» **TASK TO COMPLETE**
Print exactly the line that contains "Task: Click the Save icon in the toolbar" along with every line beneath it to the end of the records below, and omit pictures.

INPUT RECORDS: Begin

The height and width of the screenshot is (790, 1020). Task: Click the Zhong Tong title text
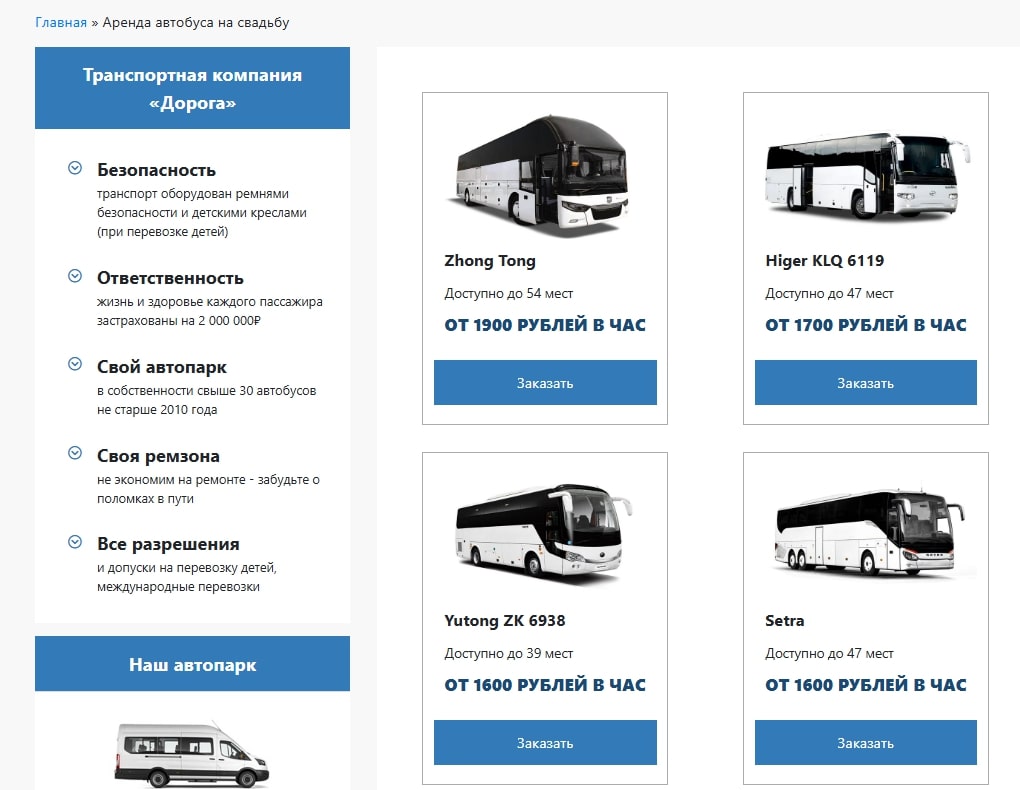[x=490, y=261]
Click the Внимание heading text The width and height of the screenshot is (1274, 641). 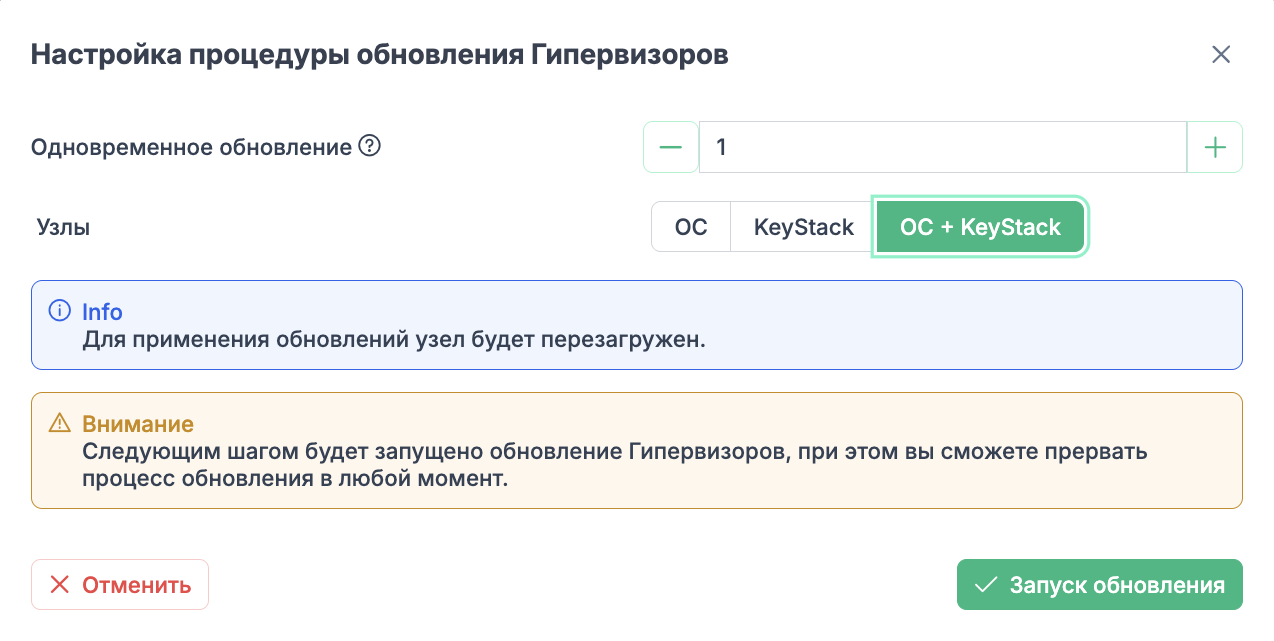138,424
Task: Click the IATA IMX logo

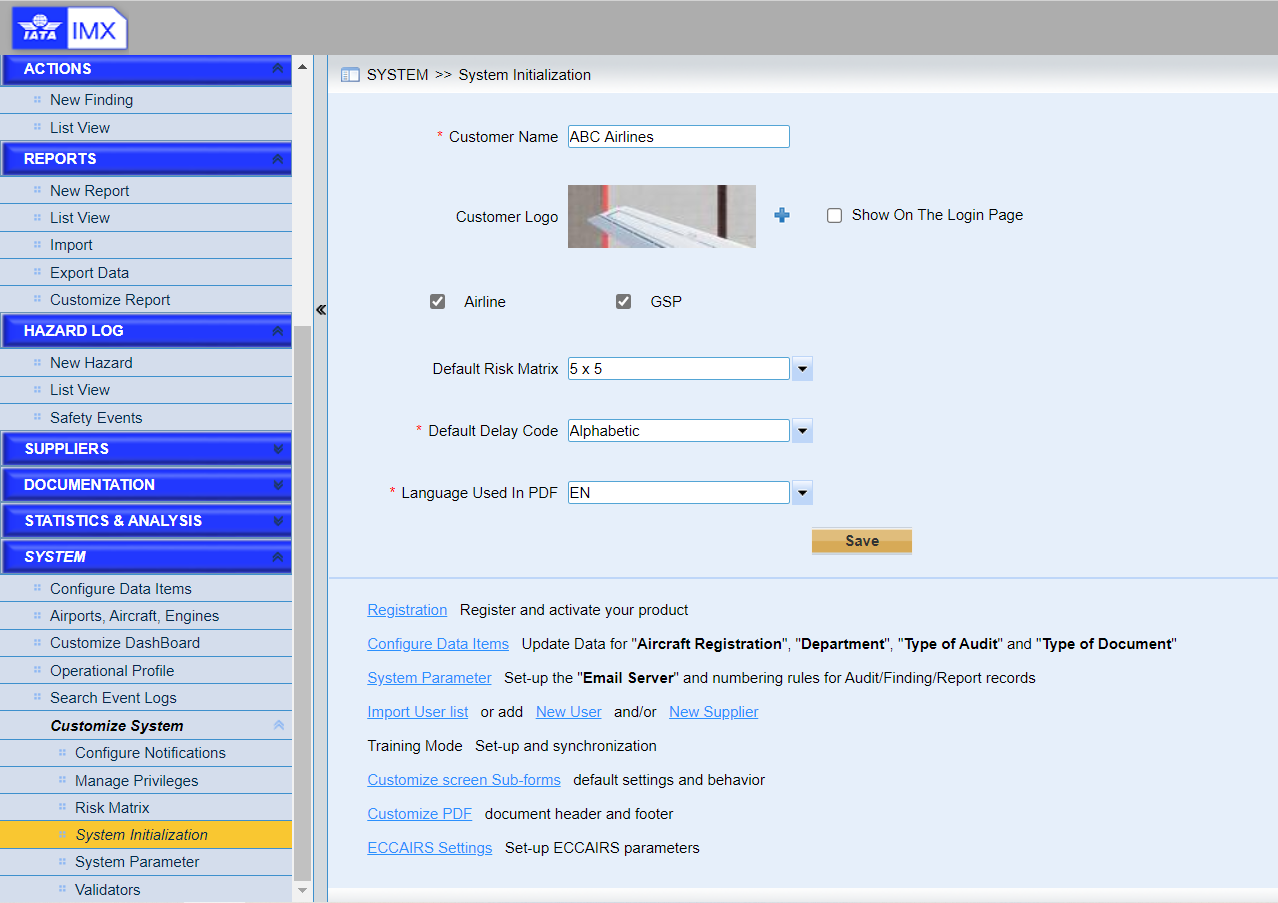Action: 69,29
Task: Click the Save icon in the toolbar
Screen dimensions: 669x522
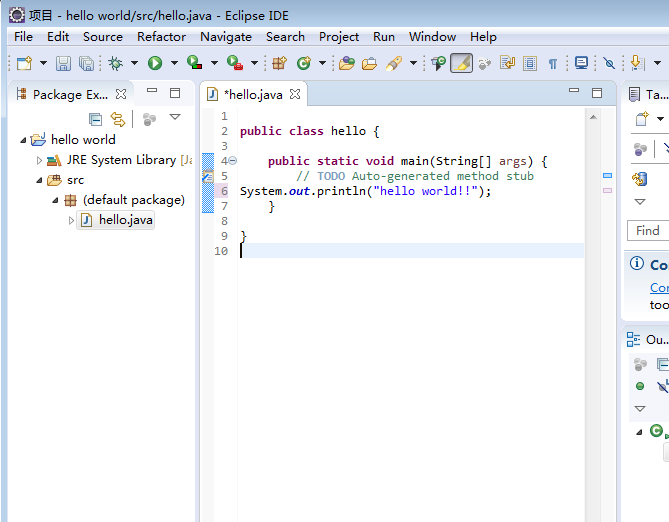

INPUT RECORDS: End

» **ANSWER TO THIS EXERCISE**
Task: Click the Save icon in the toolbar
Screen dimensions: 669x522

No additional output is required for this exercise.